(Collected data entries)
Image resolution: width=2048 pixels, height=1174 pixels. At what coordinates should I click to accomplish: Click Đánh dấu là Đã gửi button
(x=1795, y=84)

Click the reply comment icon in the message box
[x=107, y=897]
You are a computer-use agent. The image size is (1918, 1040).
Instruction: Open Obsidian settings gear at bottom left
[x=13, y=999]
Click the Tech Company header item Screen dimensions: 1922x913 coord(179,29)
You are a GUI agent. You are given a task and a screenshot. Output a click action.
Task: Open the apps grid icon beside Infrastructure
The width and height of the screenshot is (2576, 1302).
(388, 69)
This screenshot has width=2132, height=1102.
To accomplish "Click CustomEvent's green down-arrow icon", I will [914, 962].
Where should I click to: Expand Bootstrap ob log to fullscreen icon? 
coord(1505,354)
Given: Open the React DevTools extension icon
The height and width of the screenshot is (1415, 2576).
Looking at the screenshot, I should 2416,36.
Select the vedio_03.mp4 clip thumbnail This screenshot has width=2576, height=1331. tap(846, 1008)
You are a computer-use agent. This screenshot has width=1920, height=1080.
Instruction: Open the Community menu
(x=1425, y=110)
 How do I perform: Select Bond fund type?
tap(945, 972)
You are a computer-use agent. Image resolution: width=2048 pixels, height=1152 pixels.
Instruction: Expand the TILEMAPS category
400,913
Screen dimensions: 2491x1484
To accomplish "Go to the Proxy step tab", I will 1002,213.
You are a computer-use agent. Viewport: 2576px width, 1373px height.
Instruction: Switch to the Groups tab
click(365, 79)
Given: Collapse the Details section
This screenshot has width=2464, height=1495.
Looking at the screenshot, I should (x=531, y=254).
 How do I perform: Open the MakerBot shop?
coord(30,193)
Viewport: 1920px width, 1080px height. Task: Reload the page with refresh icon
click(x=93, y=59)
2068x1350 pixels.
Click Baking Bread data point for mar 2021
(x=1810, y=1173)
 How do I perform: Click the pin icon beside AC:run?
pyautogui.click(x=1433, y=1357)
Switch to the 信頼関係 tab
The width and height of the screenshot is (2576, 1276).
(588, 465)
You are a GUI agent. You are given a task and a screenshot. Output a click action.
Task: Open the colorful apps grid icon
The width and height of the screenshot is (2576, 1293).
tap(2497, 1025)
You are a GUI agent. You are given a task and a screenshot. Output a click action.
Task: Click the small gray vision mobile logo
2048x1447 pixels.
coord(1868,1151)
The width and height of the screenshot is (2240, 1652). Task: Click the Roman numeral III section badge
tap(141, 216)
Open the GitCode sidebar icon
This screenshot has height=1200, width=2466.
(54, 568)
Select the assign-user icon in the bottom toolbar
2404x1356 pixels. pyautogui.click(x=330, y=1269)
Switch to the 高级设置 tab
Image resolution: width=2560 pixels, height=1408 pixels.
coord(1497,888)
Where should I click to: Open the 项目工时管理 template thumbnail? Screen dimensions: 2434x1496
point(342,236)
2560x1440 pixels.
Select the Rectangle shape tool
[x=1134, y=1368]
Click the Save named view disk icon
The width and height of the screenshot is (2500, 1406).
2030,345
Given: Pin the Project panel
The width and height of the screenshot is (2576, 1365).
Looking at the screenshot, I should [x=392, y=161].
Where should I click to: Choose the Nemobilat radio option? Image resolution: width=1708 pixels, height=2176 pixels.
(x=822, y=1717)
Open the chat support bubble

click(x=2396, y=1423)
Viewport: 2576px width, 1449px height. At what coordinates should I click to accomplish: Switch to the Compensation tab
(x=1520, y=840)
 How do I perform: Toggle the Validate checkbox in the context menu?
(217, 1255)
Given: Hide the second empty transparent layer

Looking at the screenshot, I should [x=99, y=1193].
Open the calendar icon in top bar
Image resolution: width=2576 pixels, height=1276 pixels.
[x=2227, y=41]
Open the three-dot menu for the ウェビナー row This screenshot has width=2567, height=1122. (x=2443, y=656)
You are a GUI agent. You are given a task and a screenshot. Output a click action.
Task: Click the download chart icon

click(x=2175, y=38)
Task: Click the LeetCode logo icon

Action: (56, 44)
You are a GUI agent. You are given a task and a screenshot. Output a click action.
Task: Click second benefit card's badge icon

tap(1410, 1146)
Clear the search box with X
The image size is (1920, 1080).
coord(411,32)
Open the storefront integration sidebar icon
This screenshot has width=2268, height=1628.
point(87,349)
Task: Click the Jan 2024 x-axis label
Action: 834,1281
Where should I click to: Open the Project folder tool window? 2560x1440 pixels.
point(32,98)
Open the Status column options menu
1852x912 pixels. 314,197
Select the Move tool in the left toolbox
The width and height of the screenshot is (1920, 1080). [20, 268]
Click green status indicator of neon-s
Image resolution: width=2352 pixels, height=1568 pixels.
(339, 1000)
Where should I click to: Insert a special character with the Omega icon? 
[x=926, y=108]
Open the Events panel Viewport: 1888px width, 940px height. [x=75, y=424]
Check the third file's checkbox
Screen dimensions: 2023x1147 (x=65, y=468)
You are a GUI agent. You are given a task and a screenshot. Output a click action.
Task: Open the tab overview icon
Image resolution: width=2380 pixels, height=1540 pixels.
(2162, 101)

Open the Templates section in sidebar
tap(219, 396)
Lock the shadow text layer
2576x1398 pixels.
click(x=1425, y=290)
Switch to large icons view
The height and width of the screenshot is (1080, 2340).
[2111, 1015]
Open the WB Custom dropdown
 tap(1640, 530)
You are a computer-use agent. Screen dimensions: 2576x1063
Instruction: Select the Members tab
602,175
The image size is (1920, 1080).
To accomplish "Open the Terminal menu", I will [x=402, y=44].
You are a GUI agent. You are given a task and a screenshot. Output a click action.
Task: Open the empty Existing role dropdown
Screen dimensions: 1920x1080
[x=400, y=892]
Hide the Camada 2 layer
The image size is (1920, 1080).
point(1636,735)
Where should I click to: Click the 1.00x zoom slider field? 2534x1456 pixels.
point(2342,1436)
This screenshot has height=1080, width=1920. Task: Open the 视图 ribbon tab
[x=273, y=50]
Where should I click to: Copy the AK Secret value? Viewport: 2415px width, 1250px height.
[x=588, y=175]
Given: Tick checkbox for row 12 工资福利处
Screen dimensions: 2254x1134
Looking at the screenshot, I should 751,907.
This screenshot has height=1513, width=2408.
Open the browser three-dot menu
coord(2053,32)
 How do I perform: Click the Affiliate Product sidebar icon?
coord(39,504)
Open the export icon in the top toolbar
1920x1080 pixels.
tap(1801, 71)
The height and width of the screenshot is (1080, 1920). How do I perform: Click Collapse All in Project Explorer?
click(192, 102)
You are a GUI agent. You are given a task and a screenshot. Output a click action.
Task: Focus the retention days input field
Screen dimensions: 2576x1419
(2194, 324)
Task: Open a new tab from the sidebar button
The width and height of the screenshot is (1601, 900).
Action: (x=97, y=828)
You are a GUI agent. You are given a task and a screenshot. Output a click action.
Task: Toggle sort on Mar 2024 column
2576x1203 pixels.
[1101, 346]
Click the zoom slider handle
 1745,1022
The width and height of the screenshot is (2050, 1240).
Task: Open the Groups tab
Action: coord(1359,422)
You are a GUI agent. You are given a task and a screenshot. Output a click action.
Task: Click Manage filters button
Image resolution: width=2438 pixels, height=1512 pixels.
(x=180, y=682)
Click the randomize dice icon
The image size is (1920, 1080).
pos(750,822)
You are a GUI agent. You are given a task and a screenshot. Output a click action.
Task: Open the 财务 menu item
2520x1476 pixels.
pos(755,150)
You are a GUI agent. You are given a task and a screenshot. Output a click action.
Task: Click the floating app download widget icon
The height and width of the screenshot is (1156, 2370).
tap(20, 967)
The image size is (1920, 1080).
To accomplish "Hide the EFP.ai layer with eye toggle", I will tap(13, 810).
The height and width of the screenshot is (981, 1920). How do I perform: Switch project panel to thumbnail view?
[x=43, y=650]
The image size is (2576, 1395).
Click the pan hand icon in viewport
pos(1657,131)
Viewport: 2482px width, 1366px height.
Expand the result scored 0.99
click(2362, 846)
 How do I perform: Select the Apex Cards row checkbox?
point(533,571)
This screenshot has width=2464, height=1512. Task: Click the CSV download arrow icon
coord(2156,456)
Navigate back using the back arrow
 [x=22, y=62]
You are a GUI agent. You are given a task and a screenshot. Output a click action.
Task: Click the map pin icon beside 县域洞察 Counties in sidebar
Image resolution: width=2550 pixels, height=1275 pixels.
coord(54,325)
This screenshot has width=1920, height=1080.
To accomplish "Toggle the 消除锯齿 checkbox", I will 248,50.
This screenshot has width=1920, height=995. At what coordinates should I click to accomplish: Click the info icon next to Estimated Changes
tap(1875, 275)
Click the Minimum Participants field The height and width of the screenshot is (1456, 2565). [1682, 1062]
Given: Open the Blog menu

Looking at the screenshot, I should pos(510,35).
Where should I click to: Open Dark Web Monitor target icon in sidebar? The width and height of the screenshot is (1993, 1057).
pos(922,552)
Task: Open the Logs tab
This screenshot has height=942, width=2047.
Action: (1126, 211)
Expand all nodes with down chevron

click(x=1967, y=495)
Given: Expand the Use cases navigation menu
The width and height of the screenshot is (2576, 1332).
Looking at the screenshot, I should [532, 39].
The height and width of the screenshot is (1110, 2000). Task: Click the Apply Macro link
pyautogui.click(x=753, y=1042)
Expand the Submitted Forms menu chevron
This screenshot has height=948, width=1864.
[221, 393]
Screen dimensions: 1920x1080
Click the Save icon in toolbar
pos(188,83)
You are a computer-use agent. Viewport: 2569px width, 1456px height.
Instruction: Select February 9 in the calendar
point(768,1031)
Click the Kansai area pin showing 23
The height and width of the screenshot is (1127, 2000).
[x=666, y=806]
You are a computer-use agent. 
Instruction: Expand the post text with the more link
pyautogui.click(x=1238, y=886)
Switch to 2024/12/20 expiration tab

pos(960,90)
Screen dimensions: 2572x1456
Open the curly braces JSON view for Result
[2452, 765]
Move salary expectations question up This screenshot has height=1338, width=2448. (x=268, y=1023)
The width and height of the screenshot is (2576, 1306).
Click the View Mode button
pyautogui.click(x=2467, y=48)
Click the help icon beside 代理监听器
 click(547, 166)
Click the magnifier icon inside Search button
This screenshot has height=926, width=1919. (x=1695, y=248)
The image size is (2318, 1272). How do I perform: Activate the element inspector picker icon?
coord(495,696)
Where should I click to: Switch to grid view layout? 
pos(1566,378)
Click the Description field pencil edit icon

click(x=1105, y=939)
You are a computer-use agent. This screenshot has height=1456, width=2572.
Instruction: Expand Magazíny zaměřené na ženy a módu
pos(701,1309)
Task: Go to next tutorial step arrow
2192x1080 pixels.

Assignment: Using only the entries above, output the line with "Task: Open a new tab from the sidebar button", the line with "Task: Toggle sort on Mar 2024 column", and all lines between them, exactly as they stand.

Answer box:
Task: Open a new tab from the sidebar button
The width and height of the screenshot is (1601, 900).
Action: (x=97, y=828)
You are a GUI agent. You are given a task and a screenshot. Output a click action.
Task: Toggle sort on Mar 2024 column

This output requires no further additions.